» YOUR INSTRUCTIONS:
Where a line contains "You are a computer-use", begin there and restate word for word every line to the end of the entries below, pictures excluded.

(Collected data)
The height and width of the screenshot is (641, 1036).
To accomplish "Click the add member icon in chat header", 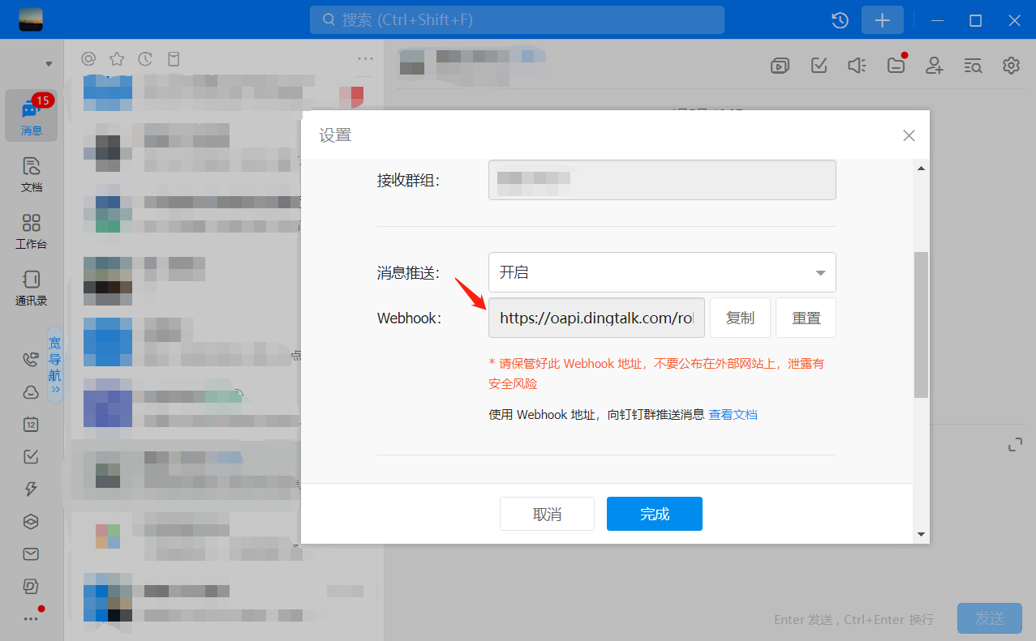I will point(935,66).
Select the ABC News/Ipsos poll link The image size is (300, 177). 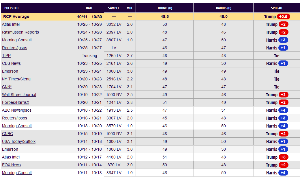[17, 110]
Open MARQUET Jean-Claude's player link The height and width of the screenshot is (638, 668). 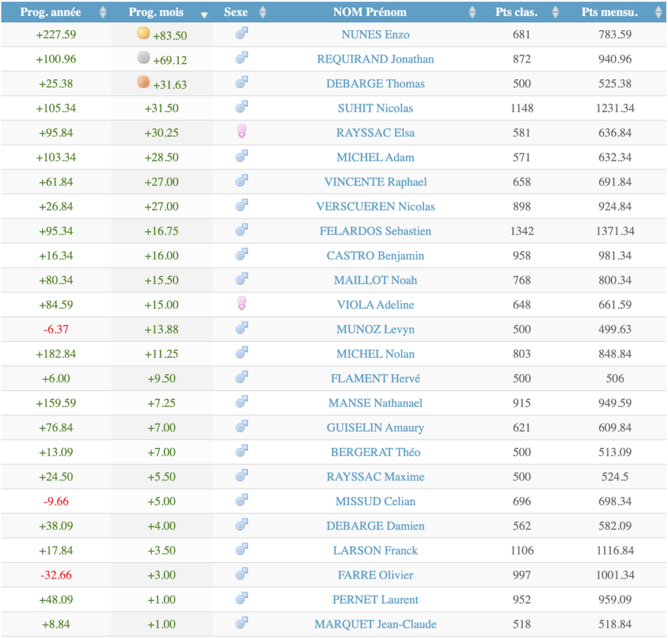coord(375,624)
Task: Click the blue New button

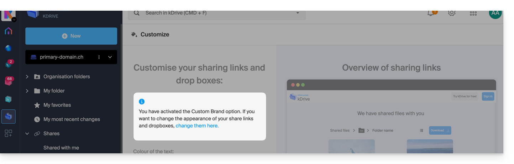Action: (71, 36)
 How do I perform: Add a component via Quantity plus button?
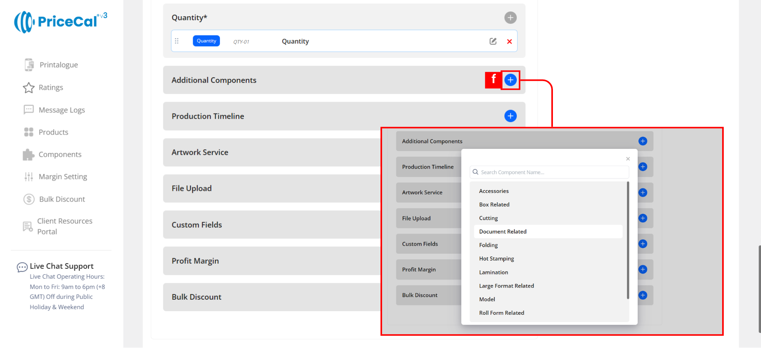click(x=510, y=17)
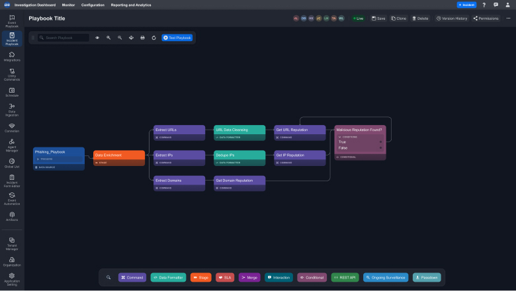Screen dimensions: 516x291
Task: Open the Configuration menu
Action: tap(93, 5)
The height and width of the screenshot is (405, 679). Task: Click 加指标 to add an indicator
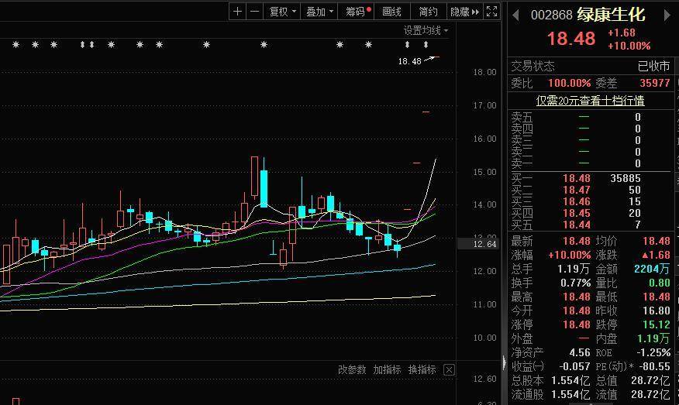tap(387, 370)
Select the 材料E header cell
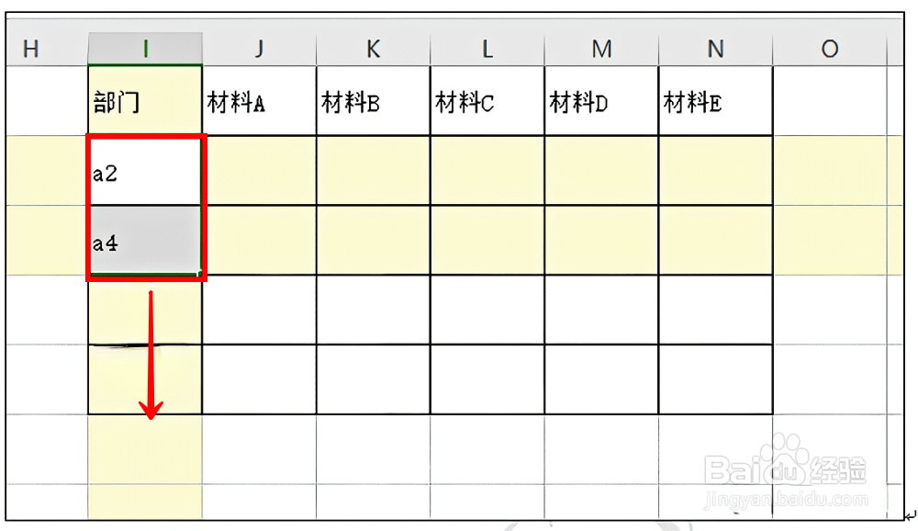 point(715,101)
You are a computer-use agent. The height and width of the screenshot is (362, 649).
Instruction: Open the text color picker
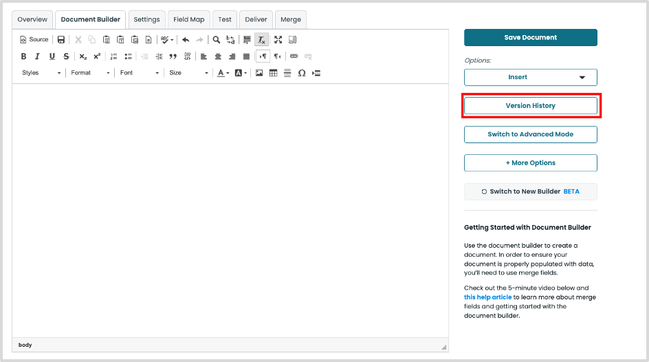[223, 73]
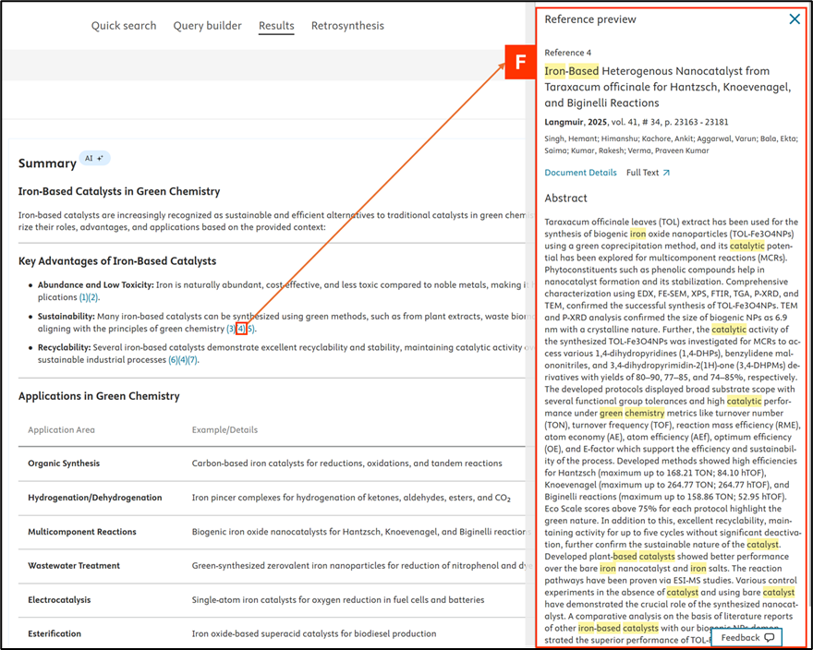Open the Document Details link
The width and height of the screenshot is (813, 650).
(580, 173)
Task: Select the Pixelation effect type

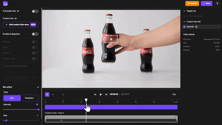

» SOLUTION:
You are a computer-use agent. The height and width of the screenshot is (362, 649).
Instruction: Open the text color picker
[223, 73]
Open the Document Details link
The width and height of the screenshot is (813, 650).
(580, 173)
Task: Select the Pixelation effect type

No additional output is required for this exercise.